To do a message to thee from the King:

‘The mighty King of England dotes on thee:

He that hath power to take away thy life

Hath power to take thy honour. Then consent

To pawn thine honour rather than thy life;

Honour is often lost and got again,

But life, once gone, hath no recovery.

The sun that withers hay doth nourish grass,

The King that would distain thee, will advance thee.

The poets write that great Achilles’ spear

Could heal the wound it made; the moral is,

What mighty men misdo they can amend.

The lion doth become his bloody jaws

And grace his foragement by being mild

When vassal fear lies trembling at his feet.

The King will, in his glory, hide thy shame,

And those that gaze on him, to find out thee,

Will lose their eyesight looking in the sun.

What can one drop of poison harm the sea

Whose hugy vastures can digest the ill

And make it lose his operation?

The King’s great name will temper thy misdeeds,

And give the bitter potion of reproach

A sugared, sweet and most delicious taste.

Besides, it is no harm to do the thing

Which, without shame, could not be left undone.’

Thus have I, in his majesty’s behalf,

Apparelled sin in virtuous sentences,

And dwell upon thy answer in his suit.

COUNTESS OF SALISBURY

Unnatural besiege!
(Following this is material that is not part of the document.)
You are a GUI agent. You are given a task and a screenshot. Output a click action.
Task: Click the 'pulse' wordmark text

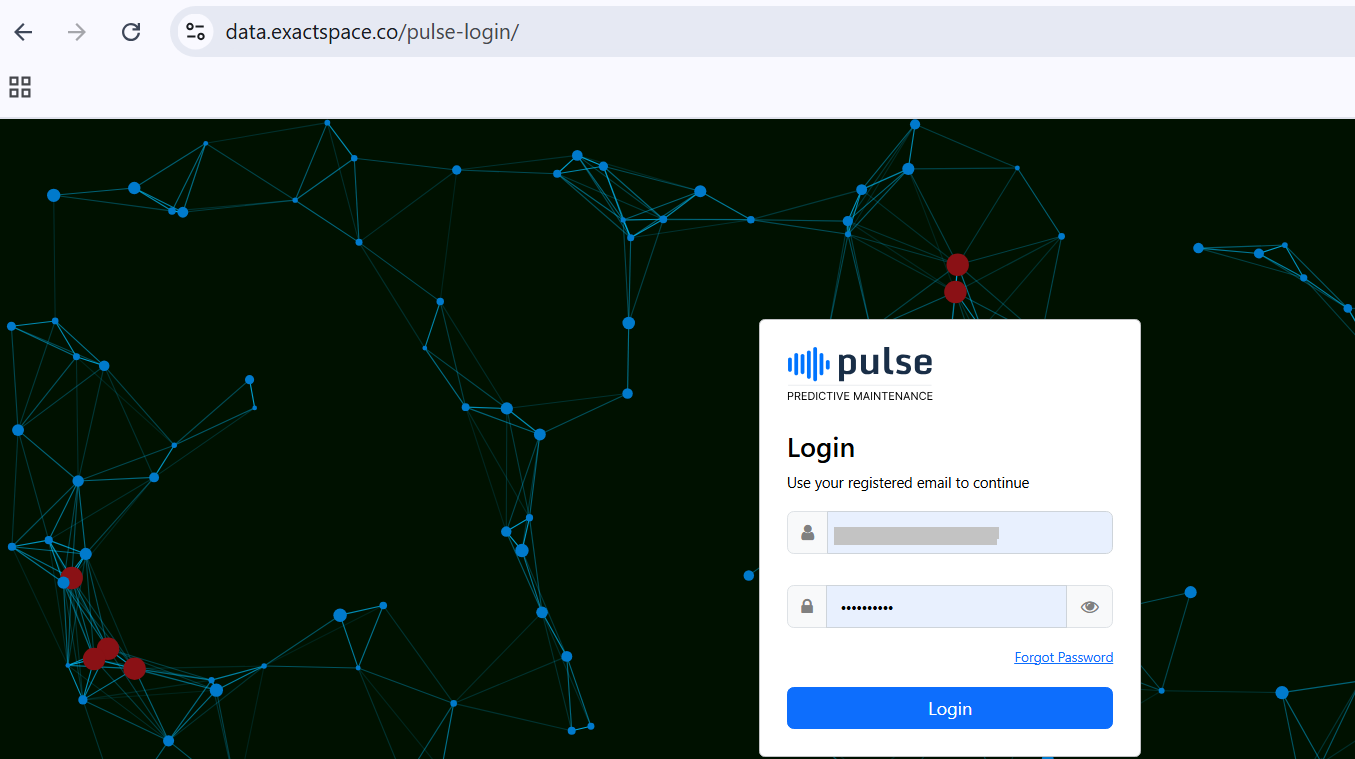pyautogui.click(x=885, y=363)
Woe me unhappy,

To have escaped the danger of my foes

And to be ten times worse envir‘ned by friends!

Hath he no means to stain my honest blood

But to corrupt the author of my blood

To be his scandalous and vile solicitor?

No marvel though the branch be then infected,

When poison hath encompassed the root;

No marvel though the leprous infant die,

When the stern dame envenometh the dug.

Why then, give sin a passport to offend,

And youth the dangerous rein of liberty.

Blot out the strict forbidding of the law,

And cancel every canon that prescribes

A shame for shame, or penance for offence.

No, let me die if his too boist’rous will

Will have it so, before I will consent

To be an actor in his graceless lust.

EARL OF WARWICK

Why, now thou speak‘st as I would have thee speak!

And mark how I unsay my words again:

An honourable grave is more esteemed

Than the polluted closet of a king.

The greater man, the greater is the thing,

Be it good or bad, that he shall undertake.

An unreputed mote flying in the sun

Presents a greater substance than it is.

The freshest summer’s day doth soonest taint

The loathed carrion that it seems to kiss.

Deep are the blows made with a mighty axe.

That sin doth ten times aggravate itself

That is committed in a holy place.

An evil deed done by authority

Is sin and subornation. Deck an ape

In tissue, and the beauty of the robe

Adds but the greater scorn unto the beast.

A spacious field of reasons could I urge

Between his glory, daughter, and thy shame:

That poison shows worst in a golden cup;

Dark night seems darker by the lightning flash;

Lilies that fester smell far worse than weeds;

And every glory that inclines to sin,

The shame is treble by the opposite.

So leave I with my blessing in thy bosom,

Which then convert to a most heavy curse

When thou convert’st from honour’s golden name

To the black faction of bed-blotting shame.